- [Extracted text]

-----

The Diocesan Museum of Amalfi (Museo Diocesano di Amalfi) is an art museum housed in the 9th century Basilica del Crocifisso di Amalfi (Basilica of the Crucifix) in Amalfi. It displays many of the treasures of the Roman Catholic Archdiocese of Amalfi-Cava de' Tirreni and is centrally located close to Amalfi Cathedral in Via Salita Episcopio.

History 
The Museum is housed in the Basilica of the Crucifix – originally the Cathedral Church – whose origin dates back to the year 596. In 1100, the new cathedral was built next to it and together formed a single church of Romanesque style with six aisles. Later, in the Baroque period, they were covered with marble and stucco and restored as two separate and distinct churches. The restoration of the Basilica of the Crucifix, which was completed in 1994, eliminated the Baroque style, bringing out a very considerable portion of the medieval structure with the gallery of single and double windows that filter and distribute a magnificent light. The museum opened in 1996.

-----

- [Supplied information]
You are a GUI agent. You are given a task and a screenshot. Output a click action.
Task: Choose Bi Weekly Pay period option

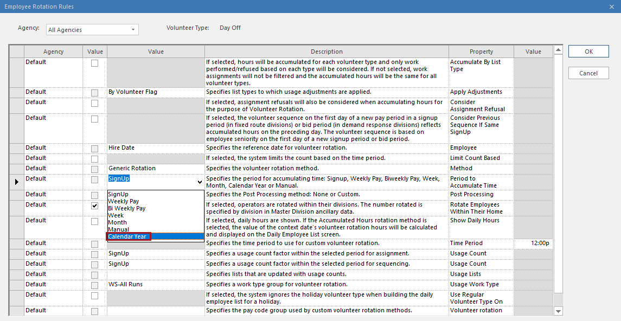126,208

-----

- [Stated problem A] In the text about the Diocesan Museum of Amalfi, what year did the museum open?
- [Stated problem B] List every specific year, not counting centuries, that the text about the Diocesan Museum of Amalfi mentions.
- [Stated problem C] Summarize the text about the Diocesan Museum of Amalfi in two sentences.

- [Expected output A] 1996

- [Expected output B] 596, 1100, 1994, 1996

- [Expected output C] The Diocesan Museum of Amalfi is an art museum that displays many treasures of the Roman Catholic Archdiocese of Amalfi-Cava de' Tirreni and is housed in the Basilica of the Crucifix, a former cathedral church whose origin dates back to 596. A restoration completed in 1994 removed the Baroque style and brought out much of the medieval structure, and the museum opened in 1996.